— DIRECTIONS FOR THIS TASK —
Using the data below, tally the lines that include the string "grid". Only the number is wanted.

Saved entries

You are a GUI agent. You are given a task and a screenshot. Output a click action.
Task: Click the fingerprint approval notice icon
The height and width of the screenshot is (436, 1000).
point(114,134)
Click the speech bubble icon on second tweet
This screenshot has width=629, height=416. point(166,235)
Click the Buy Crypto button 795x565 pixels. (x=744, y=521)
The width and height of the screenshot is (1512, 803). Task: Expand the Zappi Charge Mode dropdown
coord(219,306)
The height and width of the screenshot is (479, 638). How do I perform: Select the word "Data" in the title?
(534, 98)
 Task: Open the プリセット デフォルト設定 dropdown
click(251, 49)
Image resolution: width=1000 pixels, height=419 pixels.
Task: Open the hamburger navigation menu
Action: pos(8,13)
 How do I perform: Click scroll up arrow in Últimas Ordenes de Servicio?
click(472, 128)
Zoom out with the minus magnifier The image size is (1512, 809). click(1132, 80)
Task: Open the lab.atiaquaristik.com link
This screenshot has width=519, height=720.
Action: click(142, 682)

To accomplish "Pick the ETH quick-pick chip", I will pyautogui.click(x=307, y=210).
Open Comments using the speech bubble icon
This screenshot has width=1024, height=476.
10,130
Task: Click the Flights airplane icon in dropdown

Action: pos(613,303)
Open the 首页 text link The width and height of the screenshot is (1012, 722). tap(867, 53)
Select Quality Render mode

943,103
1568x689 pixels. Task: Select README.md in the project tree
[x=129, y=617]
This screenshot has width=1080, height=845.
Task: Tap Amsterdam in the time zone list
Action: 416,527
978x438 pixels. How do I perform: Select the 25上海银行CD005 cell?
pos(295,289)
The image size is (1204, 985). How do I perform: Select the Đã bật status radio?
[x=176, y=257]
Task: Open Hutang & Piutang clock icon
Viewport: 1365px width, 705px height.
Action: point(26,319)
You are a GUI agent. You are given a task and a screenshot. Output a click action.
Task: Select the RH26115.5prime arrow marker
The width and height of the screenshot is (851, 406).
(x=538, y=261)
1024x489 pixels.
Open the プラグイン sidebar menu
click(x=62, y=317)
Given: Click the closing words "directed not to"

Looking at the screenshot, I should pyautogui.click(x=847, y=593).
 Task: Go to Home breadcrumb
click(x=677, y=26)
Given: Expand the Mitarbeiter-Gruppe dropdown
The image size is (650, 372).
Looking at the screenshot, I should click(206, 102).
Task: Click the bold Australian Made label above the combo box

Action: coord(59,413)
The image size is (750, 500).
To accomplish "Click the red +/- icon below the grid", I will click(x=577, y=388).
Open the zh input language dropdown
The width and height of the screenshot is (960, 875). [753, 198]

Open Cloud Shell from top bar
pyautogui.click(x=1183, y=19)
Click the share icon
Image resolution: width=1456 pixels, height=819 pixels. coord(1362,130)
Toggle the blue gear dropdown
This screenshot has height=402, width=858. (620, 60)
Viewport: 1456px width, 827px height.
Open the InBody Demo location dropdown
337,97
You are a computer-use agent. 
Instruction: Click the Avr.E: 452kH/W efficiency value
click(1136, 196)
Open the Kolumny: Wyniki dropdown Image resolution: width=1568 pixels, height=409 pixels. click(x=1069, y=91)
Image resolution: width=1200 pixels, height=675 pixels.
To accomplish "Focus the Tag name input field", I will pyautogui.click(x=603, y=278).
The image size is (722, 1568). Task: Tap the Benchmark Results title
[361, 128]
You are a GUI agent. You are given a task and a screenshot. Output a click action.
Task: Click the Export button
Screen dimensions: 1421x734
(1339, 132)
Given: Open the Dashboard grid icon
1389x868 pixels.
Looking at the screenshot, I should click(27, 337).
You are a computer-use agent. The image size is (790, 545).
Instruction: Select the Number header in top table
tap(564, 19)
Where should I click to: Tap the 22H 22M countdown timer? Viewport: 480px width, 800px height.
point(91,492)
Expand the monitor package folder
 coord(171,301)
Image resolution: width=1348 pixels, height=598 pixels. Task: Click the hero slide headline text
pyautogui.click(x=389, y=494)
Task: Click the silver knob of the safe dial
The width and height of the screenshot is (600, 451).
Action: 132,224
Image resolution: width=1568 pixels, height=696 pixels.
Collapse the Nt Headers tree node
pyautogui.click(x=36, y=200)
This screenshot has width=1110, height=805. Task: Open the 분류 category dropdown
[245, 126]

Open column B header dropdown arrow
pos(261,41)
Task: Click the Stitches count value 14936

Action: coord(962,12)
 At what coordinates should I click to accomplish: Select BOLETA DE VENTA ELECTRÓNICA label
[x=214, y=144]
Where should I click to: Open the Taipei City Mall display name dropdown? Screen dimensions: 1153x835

— WRITTEN REPLY —
2